• REQUIRED WORK:
1. According to the text about the Municipal Securities Rulemaking Board, on what date was the organization founded?
2. Copy the passage of the Municipal Securities Rulemaking Board text between "Founded | June" and "public policy purposes.", inclusive, swapping "broker-dealers" for "securities dealers".
3. Extend the text about the Municipal Securities Rulemaking Board with new sentences that follow its final one.

Founded | June 4, 1975 in Washington, United States |
---|---|
Founder | United States Congress |
Type | Self-regulatory governmental organization |
Location | |
Products | Financial regulation of municipal bonds |
Fields | Financial services |
Website | www |
The Municipal Securities Rulemaking Board (MSRB) is a United States self-regulatory financial organization that writes investor protection rules and other rules regulating broker-dealers and banks in the municipal securities market. This including tax-exempt and taxable municipal bonds, municipal notes, and other securities issued by states, cities, and counties or their agencies to help finance public projects or for other public policy purposes.

• INFORMATION SUPPLIED:
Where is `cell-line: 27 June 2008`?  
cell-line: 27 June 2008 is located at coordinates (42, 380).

---

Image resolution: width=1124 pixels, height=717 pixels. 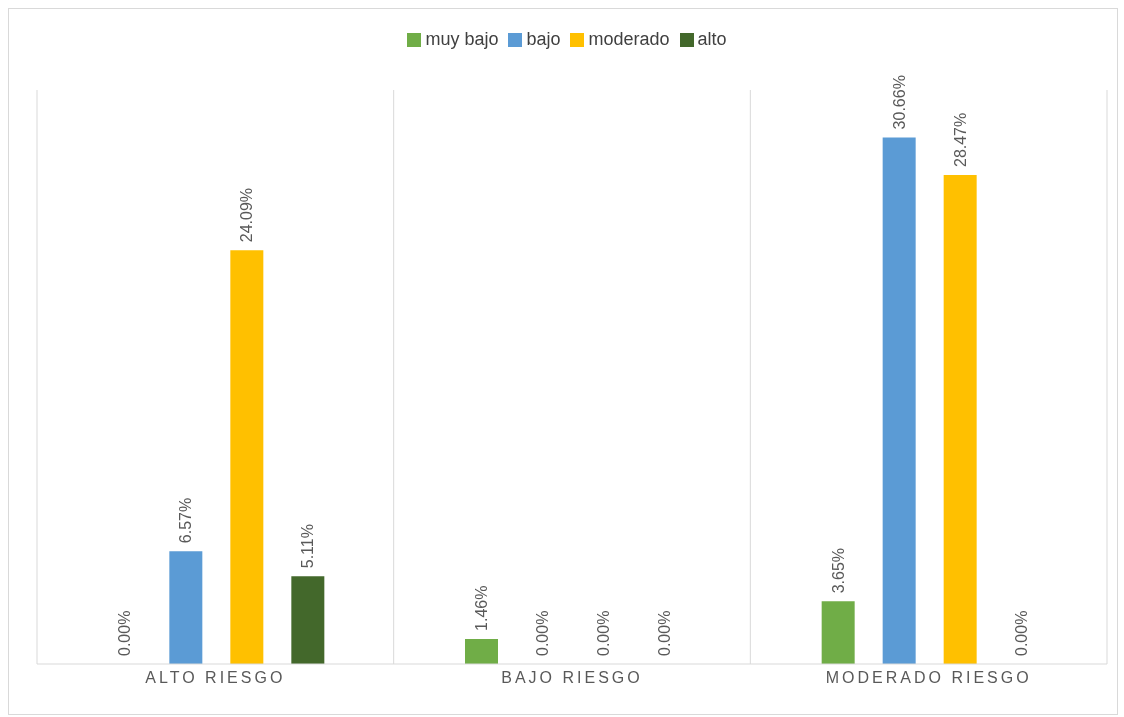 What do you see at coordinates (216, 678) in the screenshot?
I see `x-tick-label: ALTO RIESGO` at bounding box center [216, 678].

• ANSWER SECTION:
1. June 4, 1975

2.
Founded | June 4, 1975 in Washington, United States |
---|---|
Founder | United States Congress |
Type | Self-regulatory governmental organization |
Location | |
Products | Financial regulation of municipal bonds |
Fields | Financial services |
Website | www |
The Municipal Securities Rulemaking Board (MSRB) is a United States self-regulatory financial organization that writes investor protection rules and other rules regulating securities dealers and banks in the municipal securities market. This including tax-exempt and taxable municipal bonds, municipal notes, and other securities issued by states, cities, and counties or their agencies to help finance public projects or for other public policy purposes.

3.
The MSRB was created by the Section 15B of the Securities Exchange Act of 1934 (as amended by the Securities Acts Amendments of 1975, Pub. L. 94–29, and codified at 15 U.S.C. § 78o-4(b)) to create a mechanism for the regulation of municipal securities as well as brokers, dealers, and banks in the municipal securities business. [1] [2]
The Dodd–Frank Wall Street Reform and Consumer Protection Act of 2010 broadened the MSRB's rulemaking authority to also regulate so-called municipal advisors, which include financial advisors, swap advisors, brokers of guaranteed investment contracts and other market participants that advise on the issuance of municipal securities and provide certain other types of advice to state and local governments, public pension funds and other municipal entities on municipal derivatives, investment strategies and other financial matters. As of March 2013 [update] , since the SEC has not released the definition of "municipal advisor", the MSRB's rules in this regard are suspended and there is considerable concern in the industry as to whether underwriters and/or other regulated professionals may be viewed as municipal advisors, thereby having the related fiduciary duties. The MSRB's investor protection rules will be extended to protect municipal entities as well.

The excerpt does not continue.